5:19pm

Wed March 9, 2011
The Two-Way

Florida DOT Study Undercuts Scott On Rail Project; Predicts Profits

When he rejected $2.4 billion in federal funds for a high-speed rail project, Florida Gov. Rick Scott explained that the train line would lose money, and put the state on the hook to pay millions for the system. But a new study undercuts Scott's claim.

In fact, the proposed Orlando-Tampa line could show a profit of $10 million in its first year, according to the study.

From Miami, NPR's Greg Allen filed this report for Newscast:

The study was commissioned by Florida's Department of Transportation. It estimates more than 3 million people would use the train in its first year.
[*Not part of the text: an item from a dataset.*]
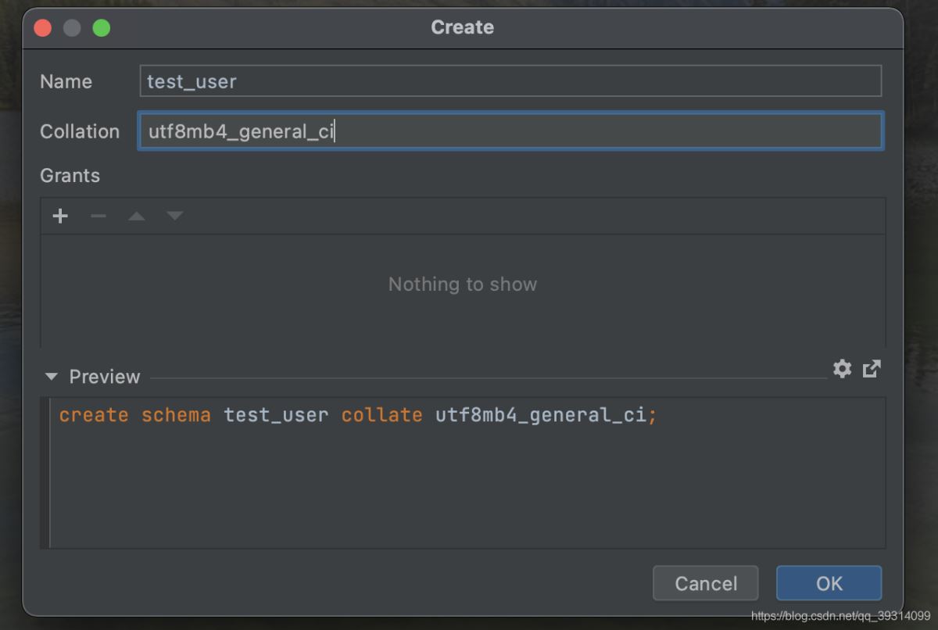Move grant down with the down arrow
Image resolution: width=938 pixels, height=630 pixels.
click(175, 216)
In its tenth year, the study says, the high-speed rail line would produce a $28 million profit.

That directly contradicts Gov. Scott's contention that the line would lose money. Asked about it at a news conference, he said the study didn't change his mind.

"I had been briefed on their ridership study, and I looked at other ridership studies, and I'm still very comfortable with the decision I made," Scott said.

Florida Sen. Bill Nelson sent out a press release about the study, saying "Facts are stubborn things."

Nelson is waiting for word from U.S. Transportation Secretary Ray LaHood about whether a consortium of Florida cities may be able to apply and qualify for Florida's high-speed rail money.